Rodney Adler’s slow rise from corporate purgatory continues unabated, with a book deal and an eponymous synagogue extension competing with claims that he has emerged as a “shadow director” for ambitious agricultural company Almighty Fodder.

Now, the makeover has extended to the internet — on Monday, Adler instructed his eagles to slap a cease and desist order on the vanity site that bares his name, www.rodneyadler.com.

Until yesterday, the site contained a wild screed penned by a Frank Nejad, who has been venting his frustration on Sydney business and legal big wigs ever since his chain of souvenir shops went bust in the late ’90s, purportedly over unpaid rent at the Darling Harbour shopping centre.

On Tuesday, Adler’s eagles instructed website host Melbourne IT to take down the site, alleging that the comments on the site were “potentially defamatory” and in breach of the Melbourne IT Acceptable Use Policy, which prohibits “harmful activity”.

As a convicted crim, Adler does not have much of a reputation to defend, but he told Crikey that he had acted because he was scared people would think the rant had been written by him (despite the words “By F.M. Nejad” appearing in 20-point headline at the top of the page).

“A friend of mine made me aware of the site a few weeks ago”, Adler told Crikey from his Sydney office.

“We wrote to the host, Melbourne IT, to take it down because people were apparently thinking that the crazy allegations were mine.”

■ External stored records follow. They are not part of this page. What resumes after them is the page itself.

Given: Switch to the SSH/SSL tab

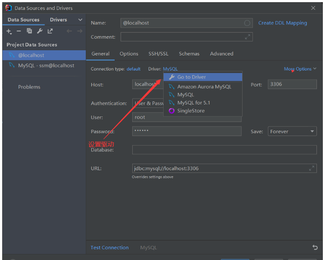Looking at the screenshot, I should 158,54.
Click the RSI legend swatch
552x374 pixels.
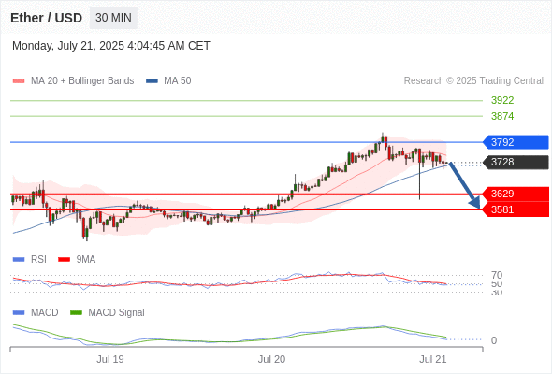[19, 260]
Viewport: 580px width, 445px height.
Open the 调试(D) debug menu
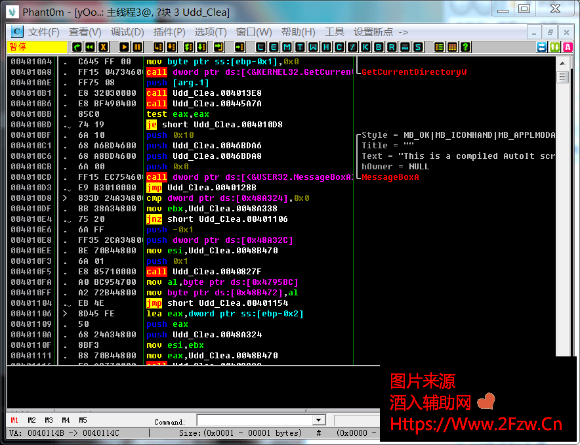coord(127,32)
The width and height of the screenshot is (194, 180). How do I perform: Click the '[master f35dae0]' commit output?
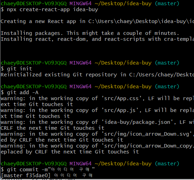pyautogui.click(x=25, y=175)
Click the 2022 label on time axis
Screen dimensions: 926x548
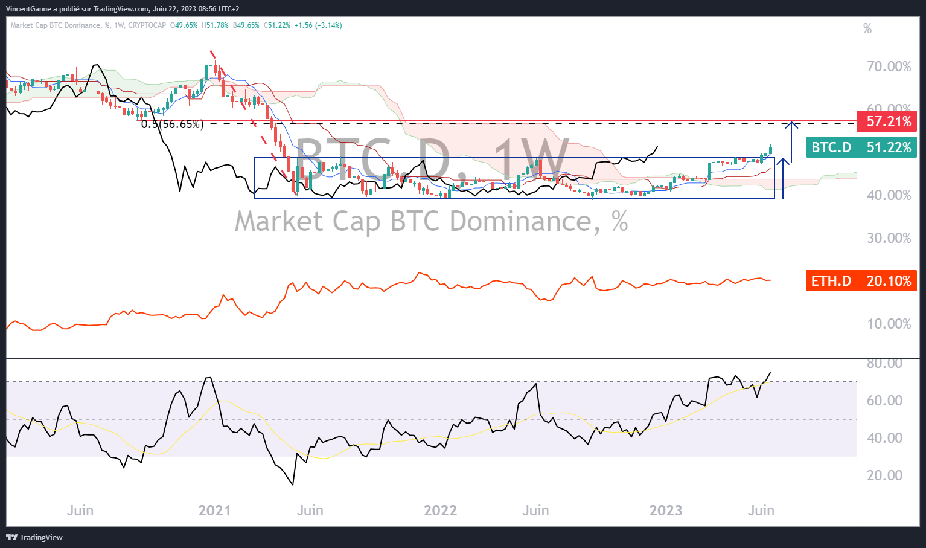[x=440, y=511]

Adler denied he was preparing the site for a relaunch to flog his new book or other related ventures.

The site also contains a host of claims against other reputationally challenged figures, including Marcus Einfeld, who apparently presided over one of  Nejad’s litany of legal challenges. Graeme Samuel and Neville Wran also came in for a bollocking.

However, the sentiment is reversed for Crikey scribe Alex Mitchell, who exposed Adler’s attempts to run companies from jail during his days as chief political correspondent on the Sun Herald.

Adler is currently engaged in a high-wire act over his corporate dealings. Under the terms of his parole, he is banned from managing a corporation or from making decisions that affect a businesses’ operations. Recently, aggrieved shareholders in Almighty Fodder claimed that he was doing just that.

In an amusing twist, a furious Nejad said he had now entered his now offline anti-Adler “investigative journalism” in the Walkley Awards for best website, joining such esteemed company as, erm, Crikey.